• Work to complete:
Using the word "item" as the filter, copy each matching line from the records.

Saved data entries:
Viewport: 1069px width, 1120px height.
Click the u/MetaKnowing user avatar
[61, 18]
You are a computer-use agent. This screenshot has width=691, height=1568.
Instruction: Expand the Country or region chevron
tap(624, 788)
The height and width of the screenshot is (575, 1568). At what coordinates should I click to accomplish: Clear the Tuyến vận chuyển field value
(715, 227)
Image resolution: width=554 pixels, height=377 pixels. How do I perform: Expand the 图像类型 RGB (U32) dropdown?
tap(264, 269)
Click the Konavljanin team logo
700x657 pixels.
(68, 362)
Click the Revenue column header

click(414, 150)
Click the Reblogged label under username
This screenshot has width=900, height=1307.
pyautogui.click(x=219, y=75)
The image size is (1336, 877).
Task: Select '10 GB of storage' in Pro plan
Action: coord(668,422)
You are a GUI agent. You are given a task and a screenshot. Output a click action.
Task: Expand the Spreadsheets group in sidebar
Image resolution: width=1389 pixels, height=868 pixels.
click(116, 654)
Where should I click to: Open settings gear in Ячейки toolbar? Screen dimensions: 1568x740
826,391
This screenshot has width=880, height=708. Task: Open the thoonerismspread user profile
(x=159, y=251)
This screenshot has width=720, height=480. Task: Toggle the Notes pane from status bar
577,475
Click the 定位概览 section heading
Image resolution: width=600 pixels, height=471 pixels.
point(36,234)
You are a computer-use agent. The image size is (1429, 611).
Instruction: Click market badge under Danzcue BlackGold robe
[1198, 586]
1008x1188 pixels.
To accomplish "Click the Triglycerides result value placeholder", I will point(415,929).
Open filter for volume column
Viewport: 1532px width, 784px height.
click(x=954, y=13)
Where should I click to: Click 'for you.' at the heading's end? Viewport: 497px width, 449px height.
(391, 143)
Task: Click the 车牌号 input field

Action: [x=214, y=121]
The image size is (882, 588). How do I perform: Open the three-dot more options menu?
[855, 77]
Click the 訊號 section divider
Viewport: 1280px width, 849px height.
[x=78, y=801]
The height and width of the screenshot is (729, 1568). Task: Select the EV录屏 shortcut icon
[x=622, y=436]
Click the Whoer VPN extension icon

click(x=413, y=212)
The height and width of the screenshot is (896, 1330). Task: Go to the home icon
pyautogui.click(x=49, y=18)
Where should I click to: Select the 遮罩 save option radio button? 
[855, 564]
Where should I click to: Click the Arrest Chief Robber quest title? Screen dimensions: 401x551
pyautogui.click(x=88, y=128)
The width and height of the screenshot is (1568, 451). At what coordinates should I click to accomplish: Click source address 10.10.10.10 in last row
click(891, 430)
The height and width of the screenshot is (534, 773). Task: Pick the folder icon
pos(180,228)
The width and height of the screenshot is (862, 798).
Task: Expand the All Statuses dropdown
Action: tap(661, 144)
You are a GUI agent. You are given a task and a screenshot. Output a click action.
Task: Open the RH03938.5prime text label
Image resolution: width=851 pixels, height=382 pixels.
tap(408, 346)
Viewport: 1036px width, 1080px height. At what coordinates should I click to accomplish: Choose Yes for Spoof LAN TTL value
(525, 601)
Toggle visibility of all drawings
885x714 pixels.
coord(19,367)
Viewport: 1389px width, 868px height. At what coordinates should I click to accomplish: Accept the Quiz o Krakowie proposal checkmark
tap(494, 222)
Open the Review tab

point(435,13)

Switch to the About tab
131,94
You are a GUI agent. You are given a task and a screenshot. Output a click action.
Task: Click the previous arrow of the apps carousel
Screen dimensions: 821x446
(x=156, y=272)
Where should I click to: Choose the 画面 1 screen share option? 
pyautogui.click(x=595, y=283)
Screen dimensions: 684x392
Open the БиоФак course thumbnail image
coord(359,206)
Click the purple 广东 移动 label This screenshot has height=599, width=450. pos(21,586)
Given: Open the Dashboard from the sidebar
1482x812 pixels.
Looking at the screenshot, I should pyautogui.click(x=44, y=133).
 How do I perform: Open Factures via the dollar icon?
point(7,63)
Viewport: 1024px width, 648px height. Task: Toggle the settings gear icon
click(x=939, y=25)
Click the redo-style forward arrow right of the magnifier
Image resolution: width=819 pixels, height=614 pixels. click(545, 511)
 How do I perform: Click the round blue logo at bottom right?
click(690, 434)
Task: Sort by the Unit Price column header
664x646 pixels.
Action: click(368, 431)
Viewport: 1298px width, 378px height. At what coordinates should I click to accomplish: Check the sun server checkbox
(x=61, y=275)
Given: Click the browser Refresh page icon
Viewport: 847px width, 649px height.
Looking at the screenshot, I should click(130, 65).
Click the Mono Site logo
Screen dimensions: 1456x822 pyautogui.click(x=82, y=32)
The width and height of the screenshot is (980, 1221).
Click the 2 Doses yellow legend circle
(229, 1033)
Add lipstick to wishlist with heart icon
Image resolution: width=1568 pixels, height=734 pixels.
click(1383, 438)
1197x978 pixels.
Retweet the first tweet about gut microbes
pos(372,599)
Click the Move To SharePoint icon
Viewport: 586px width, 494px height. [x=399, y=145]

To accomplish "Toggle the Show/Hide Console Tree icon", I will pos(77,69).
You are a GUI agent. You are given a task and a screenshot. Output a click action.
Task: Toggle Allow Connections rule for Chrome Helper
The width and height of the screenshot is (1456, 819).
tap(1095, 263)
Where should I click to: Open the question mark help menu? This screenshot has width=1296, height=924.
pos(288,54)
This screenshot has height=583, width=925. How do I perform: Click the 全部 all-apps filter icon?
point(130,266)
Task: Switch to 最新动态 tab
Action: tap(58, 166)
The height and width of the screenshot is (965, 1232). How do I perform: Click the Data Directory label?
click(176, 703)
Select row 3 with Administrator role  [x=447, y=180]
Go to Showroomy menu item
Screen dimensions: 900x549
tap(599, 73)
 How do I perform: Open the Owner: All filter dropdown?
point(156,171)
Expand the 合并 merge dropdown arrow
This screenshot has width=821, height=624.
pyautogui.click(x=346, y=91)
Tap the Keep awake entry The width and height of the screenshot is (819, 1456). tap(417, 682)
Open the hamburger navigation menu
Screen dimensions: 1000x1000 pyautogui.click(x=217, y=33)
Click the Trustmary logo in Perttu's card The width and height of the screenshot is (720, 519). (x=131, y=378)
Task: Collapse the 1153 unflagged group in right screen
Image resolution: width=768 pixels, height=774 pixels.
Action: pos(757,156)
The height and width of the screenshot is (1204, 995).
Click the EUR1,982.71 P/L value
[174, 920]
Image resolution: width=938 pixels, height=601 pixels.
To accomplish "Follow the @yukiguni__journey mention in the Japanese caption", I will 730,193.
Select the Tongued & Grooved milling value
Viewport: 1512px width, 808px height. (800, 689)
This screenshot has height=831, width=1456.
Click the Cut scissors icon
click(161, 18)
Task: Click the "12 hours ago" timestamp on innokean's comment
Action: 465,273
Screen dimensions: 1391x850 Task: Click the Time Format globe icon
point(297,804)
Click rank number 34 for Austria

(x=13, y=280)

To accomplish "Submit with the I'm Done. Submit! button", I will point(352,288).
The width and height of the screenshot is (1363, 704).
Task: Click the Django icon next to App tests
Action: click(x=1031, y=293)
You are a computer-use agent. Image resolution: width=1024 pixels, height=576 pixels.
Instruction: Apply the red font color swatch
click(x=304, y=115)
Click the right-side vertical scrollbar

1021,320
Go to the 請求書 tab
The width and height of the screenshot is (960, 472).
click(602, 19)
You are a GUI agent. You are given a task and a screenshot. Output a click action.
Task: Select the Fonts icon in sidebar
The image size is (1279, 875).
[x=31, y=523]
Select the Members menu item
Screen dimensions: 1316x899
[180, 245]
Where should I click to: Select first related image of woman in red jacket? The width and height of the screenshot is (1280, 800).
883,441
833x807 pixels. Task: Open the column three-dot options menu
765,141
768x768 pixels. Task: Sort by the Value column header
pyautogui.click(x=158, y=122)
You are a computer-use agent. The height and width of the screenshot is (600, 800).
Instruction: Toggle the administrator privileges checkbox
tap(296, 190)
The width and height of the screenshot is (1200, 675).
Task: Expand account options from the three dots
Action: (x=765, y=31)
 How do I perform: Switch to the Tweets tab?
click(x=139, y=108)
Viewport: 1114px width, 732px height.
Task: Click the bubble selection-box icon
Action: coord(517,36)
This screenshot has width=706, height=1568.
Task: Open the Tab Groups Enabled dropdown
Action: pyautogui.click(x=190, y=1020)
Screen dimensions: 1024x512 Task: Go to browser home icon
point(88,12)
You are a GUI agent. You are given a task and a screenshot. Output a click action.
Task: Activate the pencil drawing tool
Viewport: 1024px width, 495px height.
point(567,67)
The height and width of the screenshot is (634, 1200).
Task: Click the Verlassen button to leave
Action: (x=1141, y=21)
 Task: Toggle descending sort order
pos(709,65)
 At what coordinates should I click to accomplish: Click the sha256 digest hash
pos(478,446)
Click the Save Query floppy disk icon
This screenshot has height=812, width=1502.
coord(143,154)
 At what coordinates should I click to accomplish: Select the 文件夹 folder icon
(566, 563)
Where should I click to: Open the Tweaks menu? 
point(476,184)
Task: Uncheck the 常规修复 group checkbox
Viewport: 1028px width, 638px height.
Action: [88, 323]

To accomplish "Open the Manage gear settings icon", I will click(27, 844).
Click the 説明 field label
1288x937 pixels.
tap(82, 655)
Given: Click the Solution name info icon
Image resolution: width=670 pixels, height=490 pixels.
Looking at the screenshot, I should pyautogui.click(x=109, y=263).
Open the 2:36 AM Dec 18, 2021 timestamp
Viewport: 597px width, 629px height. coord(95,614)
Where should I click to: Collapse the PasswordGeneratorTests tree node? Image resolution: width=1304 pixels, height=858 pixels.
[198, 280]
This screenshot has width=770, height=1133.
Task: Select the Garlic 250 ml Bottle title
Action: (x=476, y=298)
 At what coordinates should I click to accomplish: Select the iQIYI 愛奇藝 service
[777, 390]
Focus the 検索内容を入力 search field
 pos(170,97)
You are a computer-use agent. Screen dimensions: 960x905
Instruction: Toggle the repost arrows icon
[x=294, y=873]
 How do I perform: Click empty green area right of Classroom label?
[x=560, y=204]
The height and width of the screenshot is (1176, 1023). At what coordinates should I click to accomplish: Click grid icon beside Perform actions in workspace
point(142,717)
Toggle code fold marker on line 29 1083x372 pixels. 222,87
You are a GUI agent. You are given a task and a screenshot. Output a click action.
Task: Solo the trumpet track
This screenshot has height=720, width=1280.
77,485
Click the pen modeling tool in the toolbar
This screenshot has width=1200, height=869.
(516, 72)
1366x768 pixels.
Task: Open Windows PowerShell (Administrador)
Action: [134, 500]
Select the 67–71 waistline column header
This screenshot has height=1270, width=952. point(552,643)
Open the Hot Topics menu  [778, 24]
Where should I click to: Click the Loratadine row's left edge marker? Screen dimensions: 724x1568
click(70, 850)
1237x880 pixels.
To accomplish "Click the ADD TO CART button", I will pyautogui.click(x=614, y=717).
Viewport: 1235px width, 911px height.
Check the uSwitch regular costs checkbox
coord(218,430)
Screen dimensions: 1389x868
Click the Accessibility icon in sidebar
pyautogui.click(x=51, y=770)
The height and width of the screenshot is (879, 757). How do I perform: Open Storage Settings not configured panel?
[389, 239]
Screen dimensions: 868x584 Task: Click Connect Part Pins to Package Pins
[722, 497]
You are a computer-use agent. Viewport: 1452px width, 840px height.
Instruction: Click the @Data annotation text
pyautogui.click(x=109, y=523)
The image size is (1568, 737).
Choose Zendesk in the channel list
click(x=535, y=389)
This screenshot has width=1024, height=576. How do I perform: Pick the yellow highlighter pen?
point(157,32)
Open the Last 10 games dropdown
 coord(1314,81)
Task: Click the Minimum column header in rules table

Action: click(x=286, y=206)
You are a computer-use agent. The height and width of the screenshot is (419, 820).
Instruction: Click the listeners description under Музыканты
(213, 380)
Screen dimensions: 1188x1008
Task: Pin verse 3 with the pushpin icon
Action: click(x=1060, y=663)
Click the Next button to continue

• Reply to the exercise:
Go to Showroomy menu item
Select the Members menu item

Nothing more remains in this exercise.